# Data provided
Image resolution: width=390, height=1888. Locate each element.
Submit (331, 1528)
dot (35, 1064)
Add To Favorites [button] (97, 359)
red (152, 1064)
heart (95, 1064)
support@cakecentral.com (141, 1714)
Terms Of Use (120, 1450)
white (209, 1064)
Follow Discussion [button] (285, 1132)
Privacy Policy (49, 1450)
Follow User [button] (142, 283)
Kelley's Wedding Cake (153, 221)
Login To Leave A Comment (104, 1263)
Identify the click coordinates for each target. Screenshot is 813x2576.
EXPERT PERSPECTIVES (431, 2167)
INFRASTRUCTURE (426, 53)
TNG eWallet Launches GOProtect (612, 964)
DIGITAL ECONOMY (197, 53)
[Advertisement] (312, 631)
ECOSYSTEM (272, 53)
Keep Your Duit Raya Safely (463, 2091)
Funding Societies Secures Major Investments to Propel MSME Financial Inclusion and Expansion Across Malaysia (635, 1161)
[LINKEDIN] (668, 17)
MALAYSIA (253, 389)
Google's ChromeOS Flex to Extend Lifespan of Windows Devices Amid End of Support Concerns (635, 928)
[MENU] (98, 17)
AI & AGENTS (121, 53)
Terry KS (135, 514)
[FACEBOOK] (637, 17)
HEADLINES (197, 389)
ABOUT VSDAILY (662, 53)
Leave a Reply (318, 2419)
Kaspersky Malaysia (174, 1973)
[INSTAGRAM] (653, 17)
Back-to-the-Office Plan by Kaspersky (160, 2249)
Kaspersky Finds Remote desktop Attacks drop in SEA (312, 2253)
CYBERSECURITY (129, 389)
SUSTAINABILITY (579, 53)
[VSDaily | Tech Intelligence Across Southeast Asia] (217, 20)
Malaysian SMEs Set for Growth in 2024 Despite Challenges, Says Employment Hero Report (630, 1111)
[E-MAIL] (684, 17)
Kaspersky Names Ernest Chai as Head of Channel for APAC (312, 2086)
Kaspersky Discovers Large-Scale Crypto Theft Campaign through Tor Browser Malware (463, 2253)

# Exercise objective
Please reproduce the lines from the line with "red (152, 1064)" to the line with "Google's ChromeOS Flex", both ends included, exactly as they appear above.

# Response to the task
red (152, 1064)
heart (95, 1064)
support@cakecentral.com (141, 1714)
Terms Of Use (120, 1450)
white (209, 1064)
Follow Discussion [button] (285, 1132)
Privacy Policy (49, 1450)
Follow User [button] (142, 283)
Kelley's Wedding Cake (153, 221)
Login To Leave A Comment (104, 1263)
Identify the click coordinates for each target. Screenshot is 813x2576.
EXPERT PERSPECTIVES (431, 2167)
INFRASTRUCTURE (426, 53)
TNG eWallet Launches GOProtect (612, 964)
DIGITAL ECONOMY (197, 53)
[Advertisement] (312, 631)
ECOSYSTEM (272, 53)
Keep Your Duit Raya Safely (463, 2091)
Funding Societies Secures Major Investments to Propel MSME Financial Inclusion and Expansion Across Malaysia (635, 1161)
[LINKEDIN] (668, 17)
MALAYSIA (253, 389)
Google's ChromeOS Flex to Extend Lifespan of Windows Devices Amid End of Support Concerns (635, 928)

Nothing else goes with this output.